Roberts’s settlement at Ticehurst, where his brother Thomas and Margery Hendley also established themselves, may have followed his marriage ‘on St. Andrew’s day’ in a year unknown. It was probably he who in February 1568 was granted a 21-year lease of the manor of Snave, near New Romney, and adjacent lands at a rent of £76 a year; as the manor itself had been one of those bought from the crown in 1539 by Walter Hendley.

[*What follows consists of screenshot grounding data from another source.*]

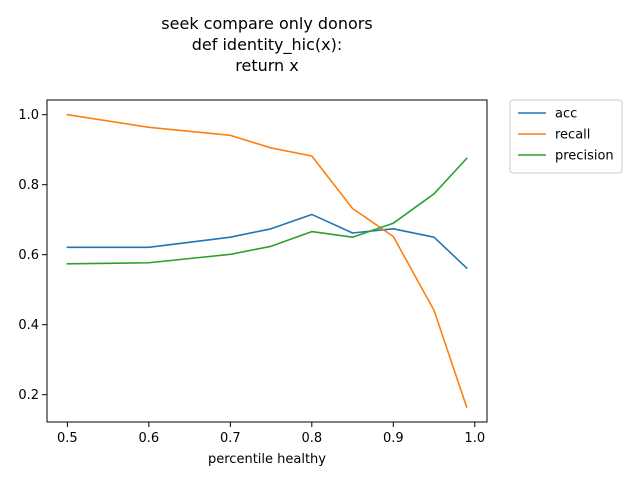  I want to click on x-tick-label: 0.7, so click(230, 438).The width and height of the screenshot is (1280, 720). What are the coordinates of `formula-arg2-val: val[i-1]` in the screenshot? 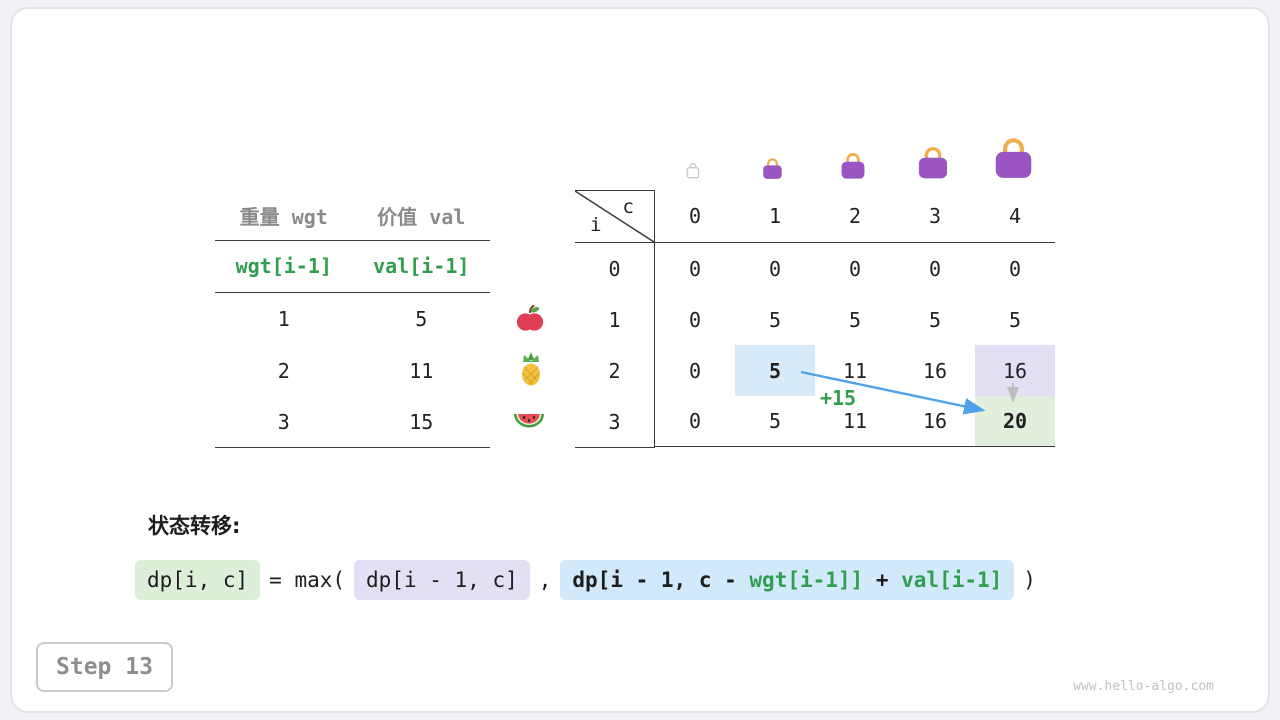 It's located at (952, 580).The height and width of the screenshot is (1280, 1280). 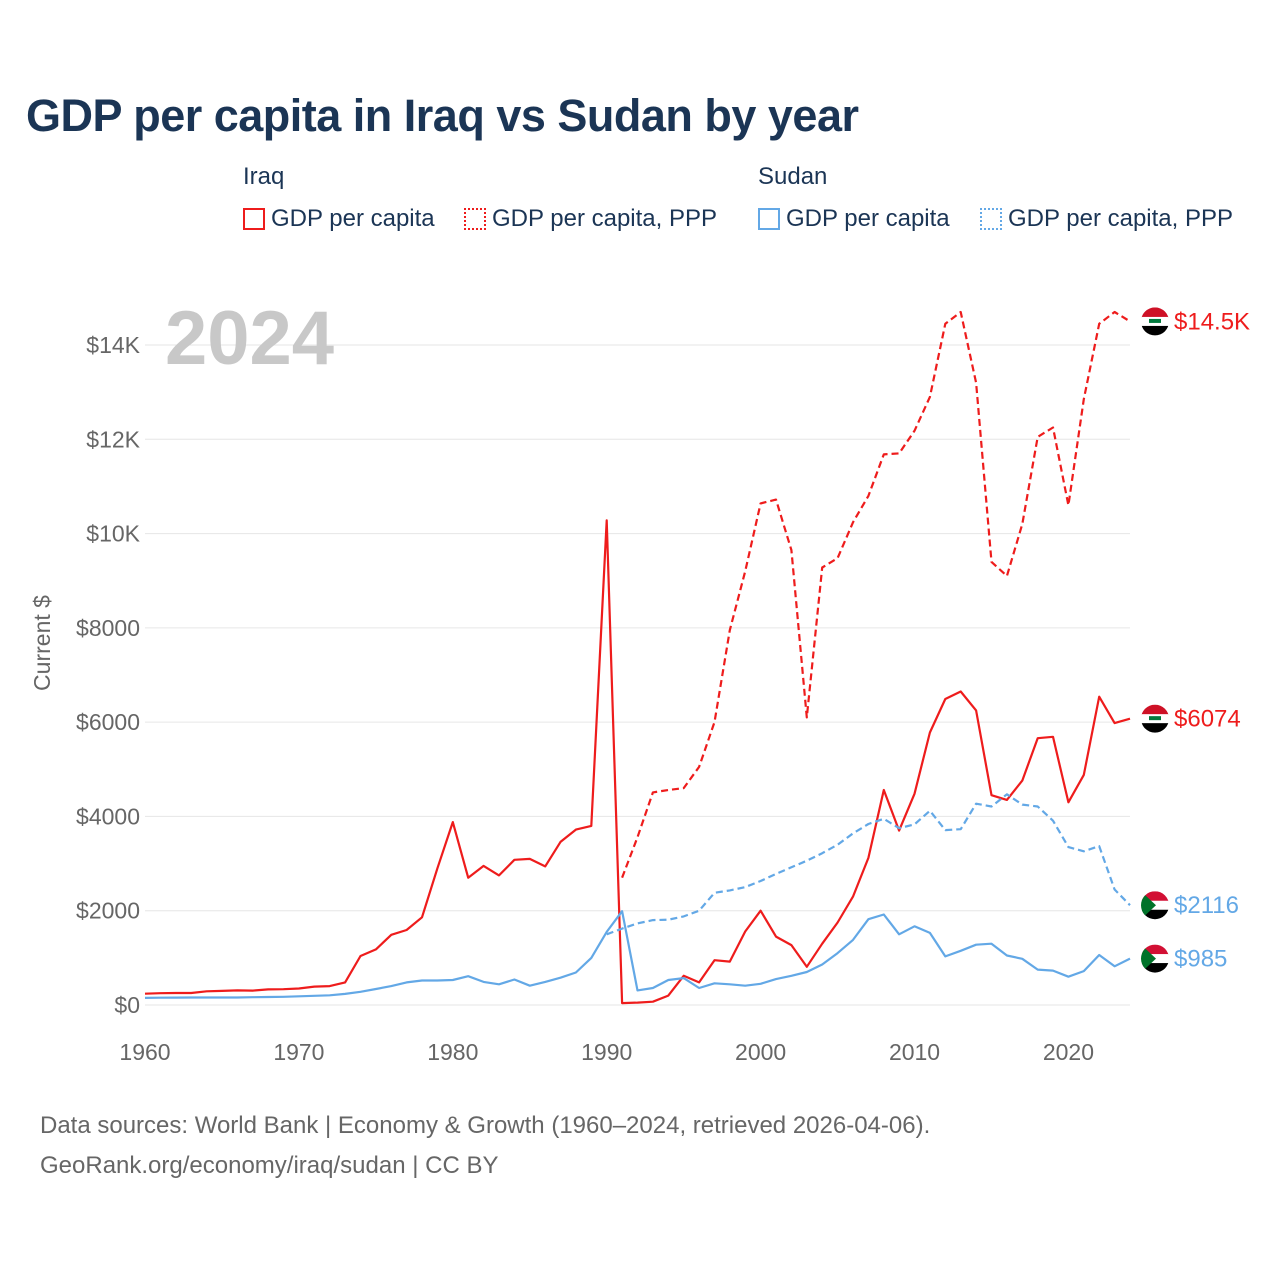 I want to click on page-title: GDP per capita in Iraq vs Sudan by year, so click(x=442, y=116).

By his will of 11 Aug. 1573 Roberts left his lands in Hawkhurst and Ticehurst to his wife so long as she and Margery Hendley lived together, but stipulated that part of the income should be used to maintain his son Thomas; after Lady Hendley’s death this son was to receive other benefits and his mother to occupy the house at Boarzell in Ticehurst. Roberts also provided for his daughter Marjorie, gave to Walter Hendley, Sir Walter’s nephew, an annuity of £10, and named his wife and her brother Francis Pigott executors. He died in 1573, was buried at Ticehurst and the will was proved in November 1576.6

Ref Volumes: 1509-1558

Author: R. J.W. Swales

Notes

  • 1. Huntington Lib. Hastings mss Parl. pprs.
  • 2. Date of birth given in W. Suss. RO, Comber pprs. 23, pp. 71-72. Vis. Kent (Harl. Soc. lxxv), 24-25; Vis. Beds. (Harl. Soc. xix), 46.
  • 3. PCC 7 Pynnyng; CPR, 1547-8, p. 282; C142/110/145; Suss. Rec. Soc. liv. 191; SP10/14/62(i).
  • 4. Comber pprs. loc. cit.; PCC 10, 30 Coode, 37 Carew.
  • 5. KB29/188 rot. 48.
  • 6. Comber pprs. loc. cit.; CPR, 1566-9, p. 193; LP Hen. VIII, xiv; PCC 37 Carew.